Collaboration for Genomic-Based Prospective Medicine
By Biotechdaily staff writers
Posted on 11 Jun 2003
A formal collaboration to create the first fully integrated, comprehensive practice of genomic-based prospective medicine has been announced by the Center for the Advancement of Genomics (TCAG, Rockville, MD, USA) and Duke University Medical Center (Durham, NC, USA). The two groups will work together, utilizing correlations between comprehensive genomic and medical data relevant to prediction, early detection, and prevention of disease.Posted on 11 Jun 2003
Plans call for focused research in genomic predictors of cardiovascular, hematologic, and infectious diseases; the design of future clinical practice models, including personalized health planning; and strategies to tackle ethical and legal issues that will arise as a result of advances in genomics. Detailed planning is now under way. Specific goals include the following: to integrate high-throughput DNA sequencing and analysis with medical expertise by re-sequencing and genotyping selected patients from Duke Medical Center, to focus initially on major disease areas as well as cancer, to create a futuristic personalized health plan and medical record, and to leverage the high-end computing center TCAG is building that will allow the sequencing of 45 billion base pairs of DNA per year.

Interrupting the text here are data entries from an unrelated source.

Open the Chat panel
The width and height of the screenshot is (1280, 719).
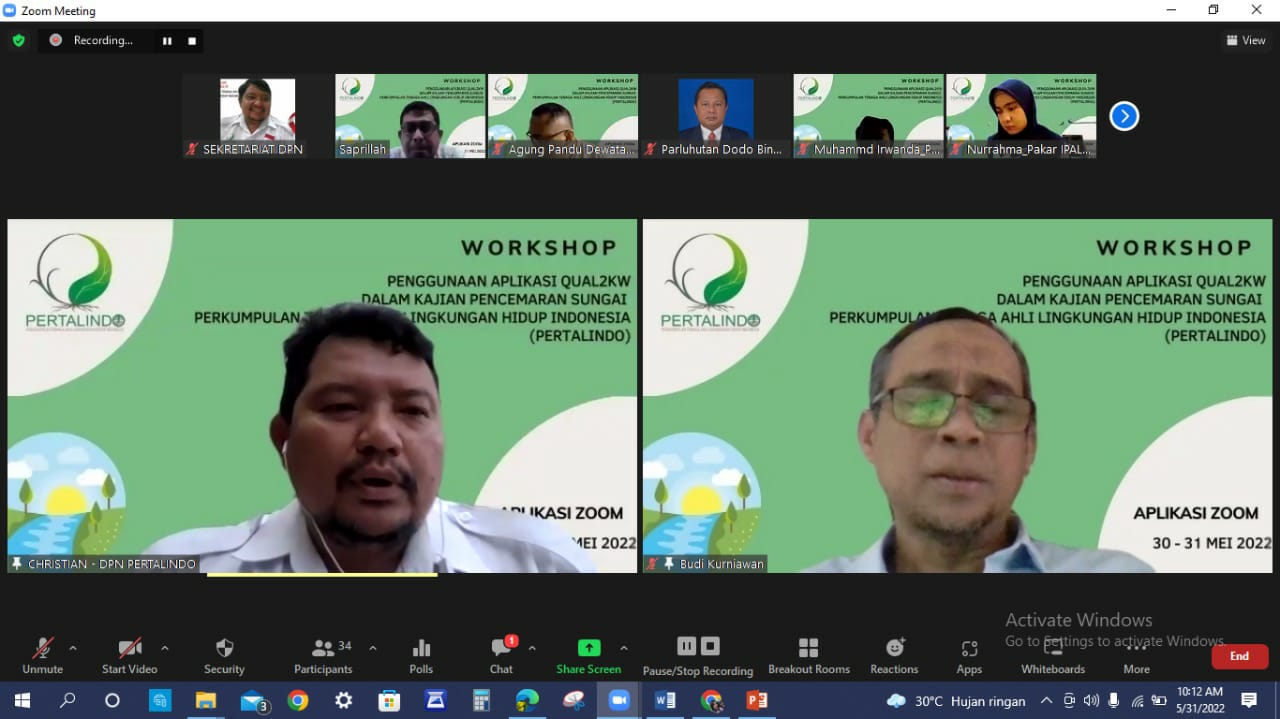pos(501,655)
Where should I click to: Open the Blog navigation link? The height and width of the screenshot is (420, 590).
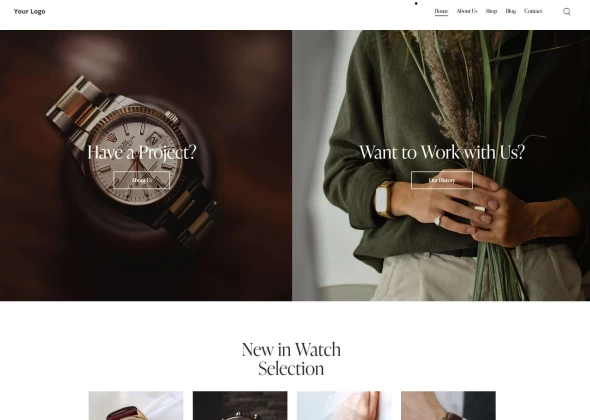click(x=510, y=11)
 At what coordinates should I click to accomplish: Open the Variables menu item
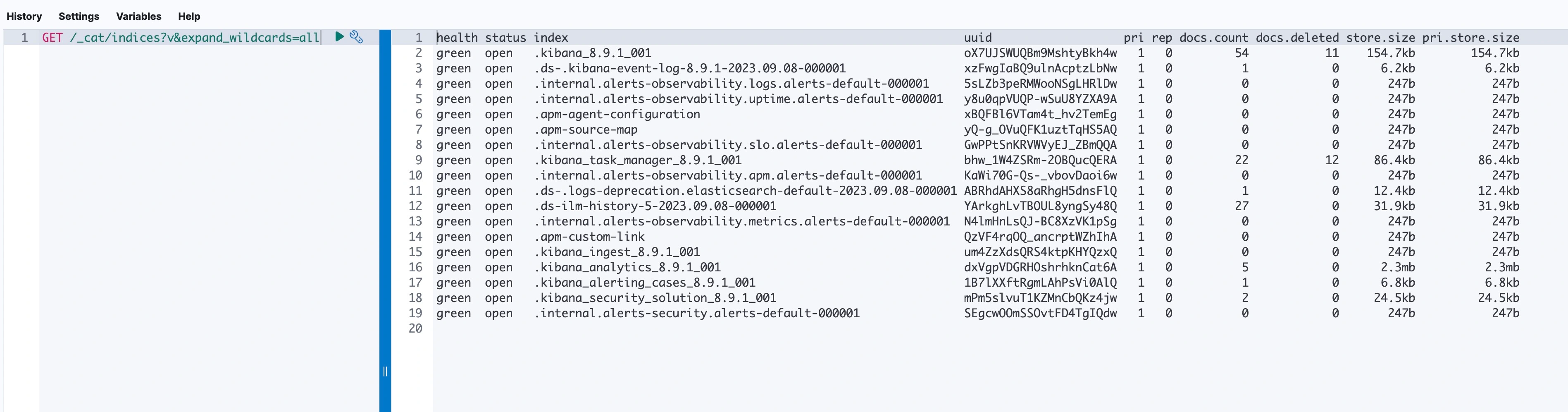139,17
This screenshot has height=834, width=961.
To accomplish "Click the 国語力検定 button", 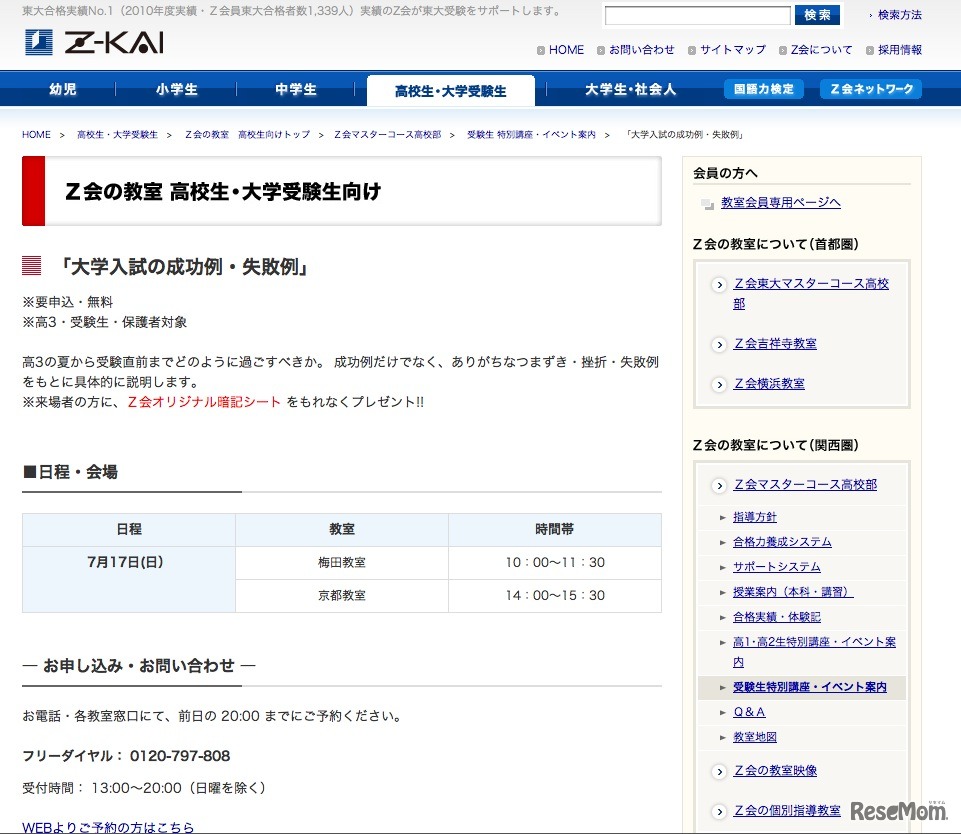I will [x=762, y=88].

"One of my reasons for wanting to sequence the human genome more rapidly was to get to this point in history where genomics could begin to be used to better understand and potentially treat or prevent human disease,” said J. Craig Venter, Ph.D., president and chairman of TCAG.
"The current American health care system is driven more by tradition than by scientific principles and is inherently wasteful,” remarked R. Sanders Williams, M.D., dean of the Duke University School of Medicine. "By incorporating scientific advances, such as genomics, into new models of prospective health care delivery, we can improve outcomes while controlling costs.”